= Bury Lake Young Mariners =

Sailing School in Rickmansworth

Bury Lake Young Mariners is an RYA-certified sailing school and training centre for people of aged 7+ that has been in operation since 1983 at Bury Lake at Rickmansworth Aquadrome, Hertfordshire, England. The charity has more than 100 boats and each year enables around 7,500 mostly young people to go sailing.

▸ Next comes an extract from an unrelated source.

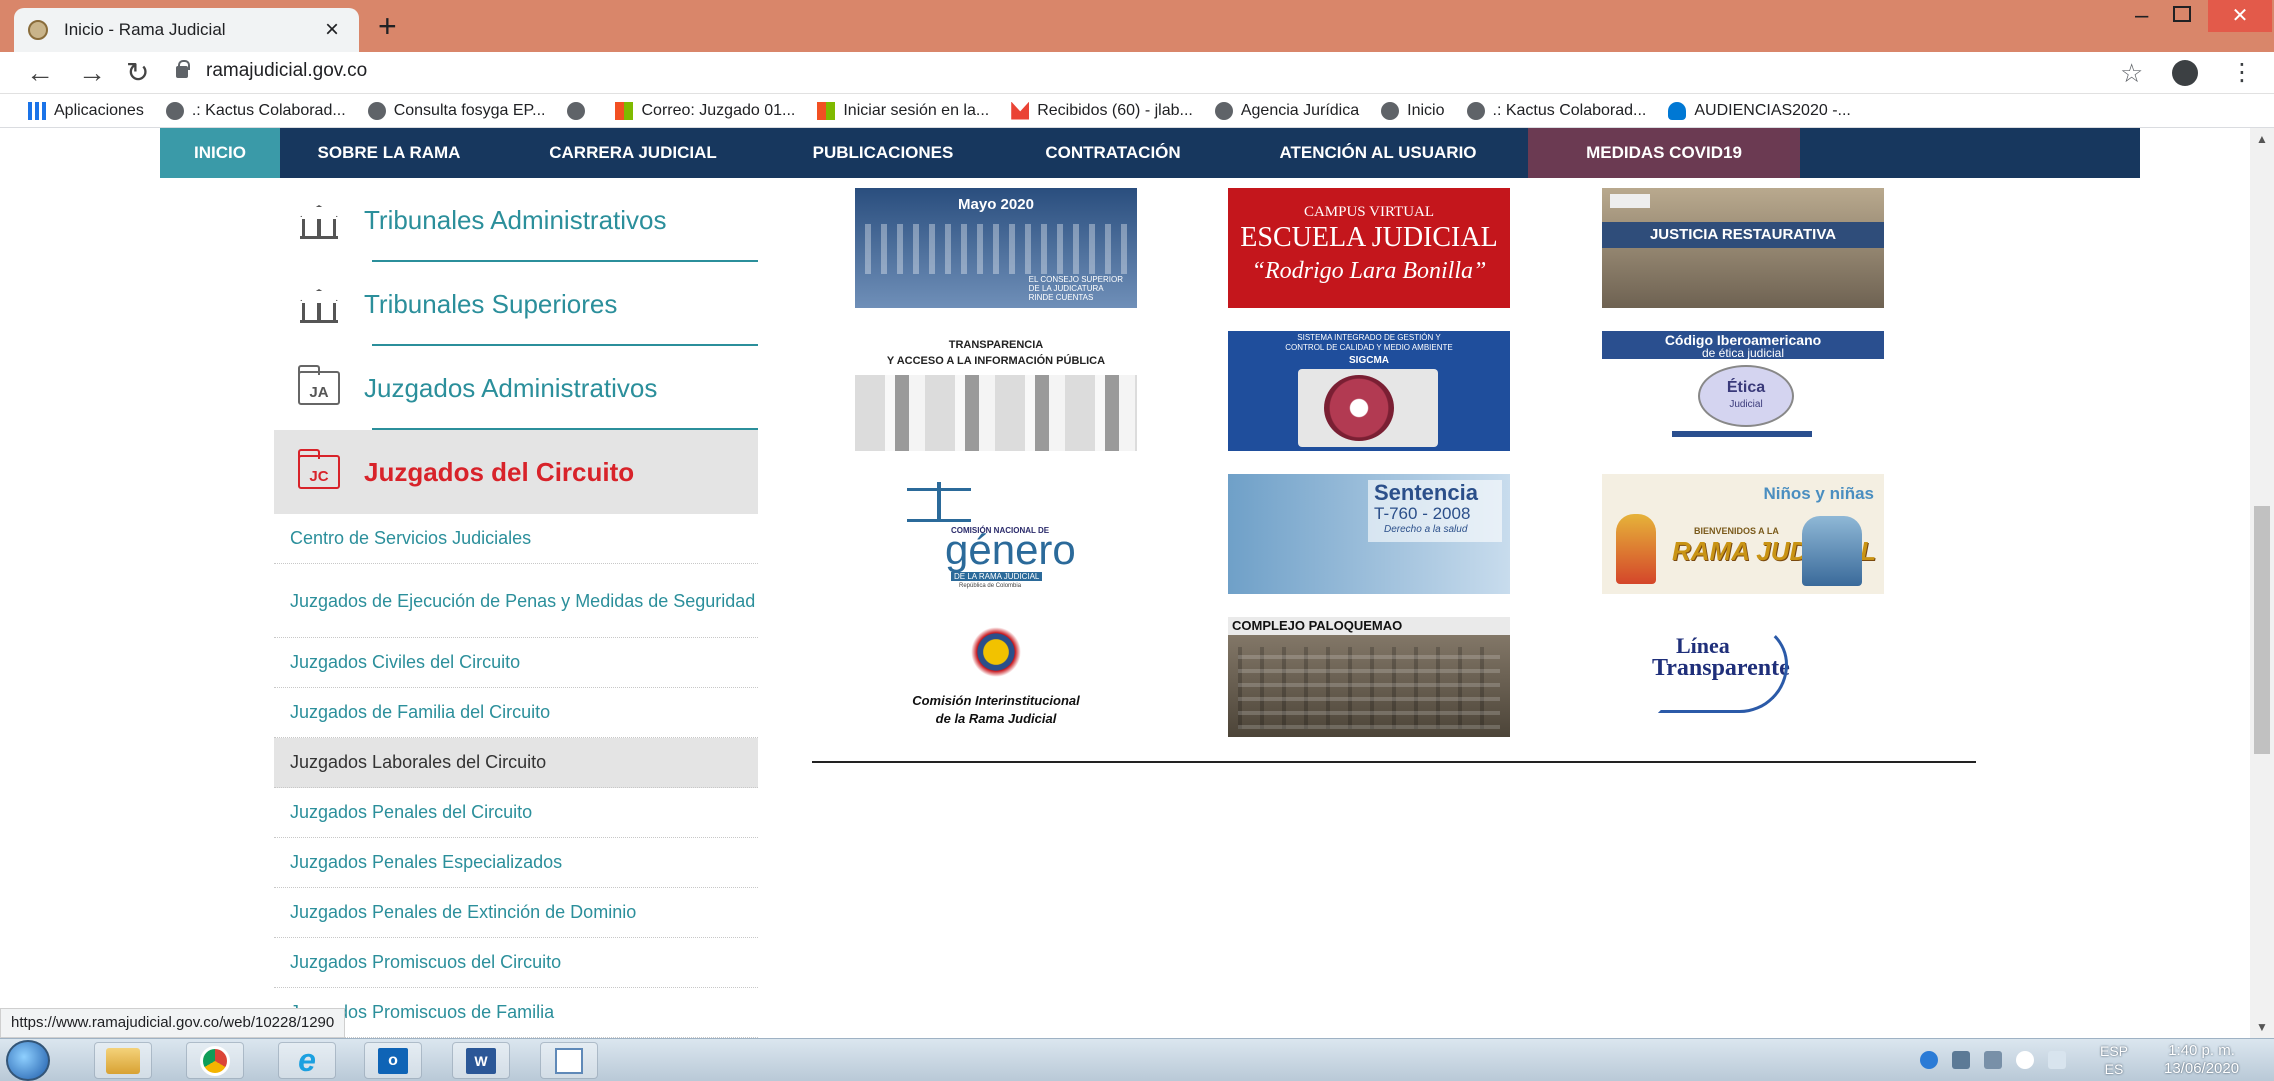  I want to click on address-bar: ramajudicial.gov.co, so click(286, 71).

BLYM has no paid staff, and is run entirely by over 300 volunteers.

==History==
===Lake Formation===
During the early 1900's, land between the River Colne and the Grand Union Canal was taken over by the Rickmansworth Gravel Company, in 1902. Dry and wet digging took place closer to Croxley Green, but once supplies were exhausted, digging moved to the Aquadrome area, starting firstly on Batchworth Lake and then moving on to Bury and Stockers Lakes. Steam cranes were used on flat pontoons, for the majority of the digging. It was sorted by means of size, with the original stones being returned to the lake, explaining the small islands in the Stockers and Batchworth lakes. Useful material that was collected, was used to build the original Wembley Stadium and the British Empire Exhibition of 1924.

==Awards==
===2013===
In 2013, Bury Lake Young Mariners won the Queen's Award for Voluntary Service. The award is equivalent to the MBE and is the highest award that can be made to a voluntary group. The award was made for "assisting with youth development through accessible and affordable sailing and sail training activities".

===2015===
The charity was one of five finalists for Club of the Year, awarded by the Royal Yachting Association.